**Work to complete:**
Taking the line with "This screenshot has width=588, height=370." as the first and the last line of the entries as the final one, copy that span exactly.

Extracted data entries:
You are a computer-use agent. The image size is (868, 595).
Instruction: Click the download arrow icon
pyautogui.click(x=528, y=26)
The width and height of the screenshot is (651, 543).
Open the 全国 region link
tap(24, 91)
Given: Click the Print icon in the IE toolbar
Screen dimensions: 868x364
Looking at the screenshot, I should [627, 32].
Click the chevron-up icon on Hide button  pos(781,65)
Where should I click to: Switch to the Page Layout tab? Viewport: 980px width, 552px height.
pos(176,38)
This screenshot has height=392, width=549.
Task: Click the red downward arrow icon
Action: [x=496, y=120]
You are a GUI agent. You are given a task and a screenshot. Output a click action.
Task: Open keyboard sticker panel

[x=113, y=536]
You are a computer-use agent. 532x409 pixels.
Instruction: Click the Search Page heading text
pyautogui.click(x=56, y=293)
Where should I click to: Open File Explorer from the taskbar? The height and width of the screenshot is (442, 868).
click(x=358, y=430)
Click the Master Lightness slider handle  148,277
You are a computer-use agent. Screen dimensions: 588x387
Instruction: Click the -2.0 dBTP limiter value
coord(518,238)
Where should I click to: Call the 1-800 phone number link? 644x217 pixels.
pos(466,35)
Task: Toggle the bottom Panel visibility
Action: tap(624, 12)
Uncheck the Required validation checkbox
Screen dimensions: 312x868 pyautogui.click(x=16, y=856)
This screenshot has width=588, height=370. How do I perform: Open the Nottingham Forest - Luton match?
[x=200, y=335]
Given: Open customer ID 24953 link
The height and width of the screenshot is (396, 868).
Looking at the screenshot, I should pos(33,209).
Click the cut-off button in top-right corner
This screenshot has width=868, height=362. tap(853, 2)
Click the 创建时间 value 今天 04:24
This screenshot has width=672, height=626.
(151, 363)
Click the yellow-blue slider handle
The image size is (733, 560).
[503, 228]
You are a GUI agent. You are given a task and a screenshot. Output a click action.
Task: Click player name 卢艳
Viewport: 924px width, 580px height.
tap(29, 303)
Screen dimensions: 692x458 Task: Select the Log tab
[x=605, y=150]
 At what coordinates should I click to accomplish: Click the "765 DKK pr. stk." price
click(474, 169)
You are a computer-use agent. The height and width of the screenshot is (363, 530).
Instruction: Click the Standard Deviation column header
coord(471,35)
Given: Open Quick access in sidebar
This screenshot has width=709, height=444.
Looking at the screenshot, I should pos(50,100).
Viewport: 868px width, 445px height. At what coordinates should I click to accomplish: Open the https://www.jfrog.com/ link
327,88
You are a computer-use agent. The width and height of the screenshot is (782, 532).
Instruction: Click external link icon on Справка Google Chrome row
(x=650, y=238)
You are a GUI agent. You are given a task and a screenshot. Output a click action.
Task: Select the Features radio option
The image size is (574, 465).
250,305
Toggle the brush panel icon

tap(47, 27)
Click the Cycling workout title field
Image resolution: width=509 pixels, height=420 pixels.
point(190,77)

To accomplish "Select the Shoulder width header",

**Answer to the problem:**
This screenshot has width=588, height=370. How do I perform: Open the Nottingham Forest - Luton match?
[x=200, y=335]
Given: Open customer ID 24953 link
The height and width of the screenshot is (396, 868).
Looking at the screenshot, I should pos(33,209).
Click the cut-off button in top-right corner
This screenshot has width=868, height=362. tap(853, 2)
Click the 创建时间 value 今天 04:24
This screenshot has width=672, height=626.
(151, 363)
Click the yellow-blue slider handle
The image size is (733, 560).
[503, 228]
You are a GUI agent. You are given a task and a screenshot. Output a click action.
Task: Click player name 卢艳
Viewport: 924px width, 580px height.
tap(29, 303)
Screen dimensions: 692x458 Task: Select the Log tab
[x=605, y=150]
 At what coordinates should I click to accomplish: Click the "765 DKK pr. stk." price
click(474, 169)
You are a computer-use agent. The height and width of the screenshot is (363, 530).
Instruction: Click the Standard Deviation column header
coord(471,35)
Given: Open Quick access in sidebar
This screenshot has width=709, height=444.
Looking at the screenshot, I should pos(50,100).
Viewport: 868px width, 445px height. At what coordinates should I click to accomplish: Open the https://www.jfrog.com/ link
327,88
You are a computer-use agent. The width and height of the screenshot is (782, 532).
Instruction: Click external link icon on Справка Google Chrome row
(x=650, y=238)
You are a GUI agent. You are given a task and a screenshot. Output a click action.
Task: Select the Features radio option
The image size is (574, 465).
250,305
Toggle the brush panel icon

tap(47, 27)
Click the Cycling workout title field
Image resolution: width=509 pixels, height=420 pixels.
point(190,77)

To accomplish "Select the Shoulder width header",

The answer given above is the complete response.